Türkiye’de belirli aralıklarla çıkarılan imar affı düzenlemelerinden söz eden İstanbul Barosu Başkanı Avukat Filiz Saraç, “Bizim afetlerle mücadelemizin önündeki en büyük engel imar affı yasalarıdır. İmar affı ile devletin ruhsatsız ya da ruhsata aykırı yapılarla barışması, bu tür yapıların doğa ile de barışması anlamına gelmeyecektir” dedi.
Depremlerin büyük yıkımlara neden olduğu Malatya, Adıyaman, Kahramanmaraş, Gaziantep ve Hatay’da incelemelerde bulunan İstanbul Barosu Başkanı Avukat Filiz Saraç, haberturk.com’a konuştu.
Şu anda bölgede en acil çözülmesi gereken konunun barınma sorunu olduğunu söyleyen Saraç, soruşturmaların sağlıklı yürütülebilmesi ve sonuç alınabilmesi için enkazlar kaldırılmadan bölgedeki delil tespitlerinin doğru bir şekilde tamamlanması gerektiğini vurguladı.
Avukat Filiz Saraç, “Delil tespiti için doğru karot parçalarının alınması çok önemlidir. Ayrıca bilirkişi heyetlerinde, yargılama sırasında sanık ya da şüpheli pozisyonda olmayacak kişilerin yer almasına ihtimam gösterilmelidir” dedi. Saraç, ayrıca ölüm olmayan binalarda da delil tespitlerinin yapılması gerektiğini belirterek “Avukatların delil toplamayla ilgili yetkileri var. Mühendis arkadaşlarımızla entegre olarak katkı verebiliriz. Bu konuda avukatlar göreve hazırdır” şeklinde konuştu.
“Sorumlular Zincirinden Konuşmak Zorundayız”
“Deprem doğa olayıdır, afetin kendisi değildir” diyen Saraç, “Afet doğa olaylarının zararlı sonucudur, bu sonucun doğmamasını sağlamak bizlerin görevidir” şeklinde konuştu. Saraç şunları söyledi: “Bir binanın yapımı önce imar anlamında planlamasıyla başlar; ruhsat alımları, malzeme aşaması, imalat aşaması var, yerleşim yeri seçimine dikkat edilmesi gerekiyor. Biz bir binanın yapımıyla ilgili konuşuyorsak kamu görevlileri de dahil sorumlular zincirinden konuşmak zorundayız.”

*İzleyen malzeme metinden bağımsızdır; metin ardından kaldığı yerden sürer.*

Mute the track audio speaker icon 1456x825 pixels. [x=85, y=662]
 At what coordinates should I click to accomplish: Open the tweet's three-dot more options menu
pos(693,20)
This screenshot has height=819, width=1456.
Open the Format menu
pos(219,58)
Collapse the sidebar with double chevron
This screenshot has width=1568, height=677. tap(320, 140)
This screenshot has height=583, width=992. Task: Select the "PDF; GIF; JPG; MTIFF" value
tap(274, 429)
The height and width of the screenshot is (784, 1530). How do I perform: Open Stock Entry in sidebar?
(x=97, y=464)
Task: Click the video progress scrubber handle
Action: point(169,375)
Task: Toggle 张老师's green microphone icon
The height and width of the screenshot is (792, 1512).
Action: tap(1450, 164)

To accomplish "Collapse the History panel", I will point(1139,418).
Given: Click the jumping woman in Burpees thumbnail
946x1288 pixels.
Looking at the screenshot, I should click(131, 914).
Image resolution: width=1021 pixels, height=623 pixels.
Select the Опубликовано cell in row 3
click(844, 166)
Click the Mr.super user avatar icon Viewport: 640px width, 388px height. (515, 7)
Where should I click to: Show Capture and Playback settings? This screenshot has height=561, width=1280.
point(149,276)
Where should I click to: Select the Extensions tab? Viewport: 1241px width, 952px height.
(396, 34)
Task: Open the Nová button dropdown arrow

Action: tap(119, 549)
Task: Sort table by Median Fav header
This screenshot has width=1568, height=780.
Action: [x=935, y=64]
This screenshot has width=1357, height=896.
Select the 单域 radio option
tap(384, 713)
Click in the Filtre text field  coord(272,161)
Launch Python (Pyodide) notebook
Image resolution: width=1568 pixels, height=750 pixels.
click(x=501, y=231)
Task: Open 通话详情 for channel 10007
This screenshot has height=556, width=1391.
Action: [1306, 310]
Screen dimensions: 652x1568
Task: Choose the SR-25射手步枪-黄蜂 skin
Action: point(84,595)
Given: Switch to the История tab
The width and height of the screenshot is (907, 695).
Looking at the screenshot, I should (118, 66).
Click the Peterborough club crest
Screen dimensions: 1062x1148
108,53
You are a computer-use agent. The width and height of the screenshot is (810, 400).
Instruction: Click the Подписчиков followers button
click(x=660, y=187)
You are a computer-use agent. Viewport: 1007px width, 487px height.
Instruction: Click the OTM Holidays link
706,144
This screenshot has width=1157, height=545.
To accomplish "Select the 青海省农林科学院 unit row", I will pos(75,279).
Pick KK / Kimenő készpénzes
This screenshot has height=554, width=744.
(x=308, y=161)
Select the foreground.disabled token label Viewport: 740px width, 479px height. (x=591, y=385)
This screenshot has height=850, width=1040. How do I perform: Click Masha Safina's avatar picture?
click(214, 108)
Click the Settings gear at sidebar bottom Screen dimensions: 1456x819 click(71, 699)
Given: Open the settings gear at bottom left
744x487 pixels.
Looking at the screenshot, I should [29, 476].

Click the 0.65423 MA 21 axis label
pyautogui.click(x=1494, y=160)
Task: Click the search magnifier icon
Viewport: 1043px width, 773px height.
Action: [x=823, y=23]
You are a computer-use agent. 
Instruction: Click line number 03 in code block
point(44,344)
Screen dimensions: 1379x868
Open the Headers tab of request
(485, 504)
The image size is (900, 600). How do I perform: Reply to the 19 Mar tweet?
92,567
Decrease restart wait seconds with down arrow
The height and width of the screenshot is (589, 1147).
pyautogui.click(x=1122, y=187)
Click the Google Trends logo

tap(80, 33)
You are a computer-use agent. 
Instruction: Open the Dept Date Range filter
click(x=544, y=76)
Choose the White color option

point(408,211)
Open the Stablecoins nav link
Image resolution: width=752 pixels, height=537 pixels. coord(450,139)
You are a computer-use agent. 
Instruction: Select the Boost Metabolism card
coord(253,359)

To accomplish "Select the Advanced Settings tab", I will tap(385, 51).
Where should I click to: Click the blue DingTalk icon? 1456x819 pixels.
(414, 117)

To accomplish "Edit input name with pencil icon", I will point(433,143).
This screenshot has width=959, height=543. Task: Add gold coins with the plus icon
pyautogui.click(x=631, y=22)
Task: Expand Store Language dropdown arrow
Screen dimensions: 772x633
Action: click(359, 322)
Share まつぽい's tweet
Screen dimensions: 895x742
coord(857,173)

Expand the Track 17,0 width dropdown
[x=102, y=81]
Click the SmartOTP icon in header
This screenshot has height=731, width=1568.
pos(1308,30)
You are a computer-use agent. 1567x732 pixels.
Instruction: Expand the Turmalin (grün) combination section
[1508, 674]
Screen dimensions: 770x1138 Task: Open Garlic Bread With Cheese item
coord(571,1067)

Bu konuda iki önemli hata yapıldığını belirten Saraç “Ya ‘Bir tek müteahhit mi kusurlu?’ diyerek neredeyse acınacak kişiymiş gibi konuşuyoruz ya da sadece müteahhit üzerinden tartışarak diğer sorumluları görmezden geliyoruz. Bu kez sorumlular zincirinin net şekilde görülmesi gerekiyor” dedi.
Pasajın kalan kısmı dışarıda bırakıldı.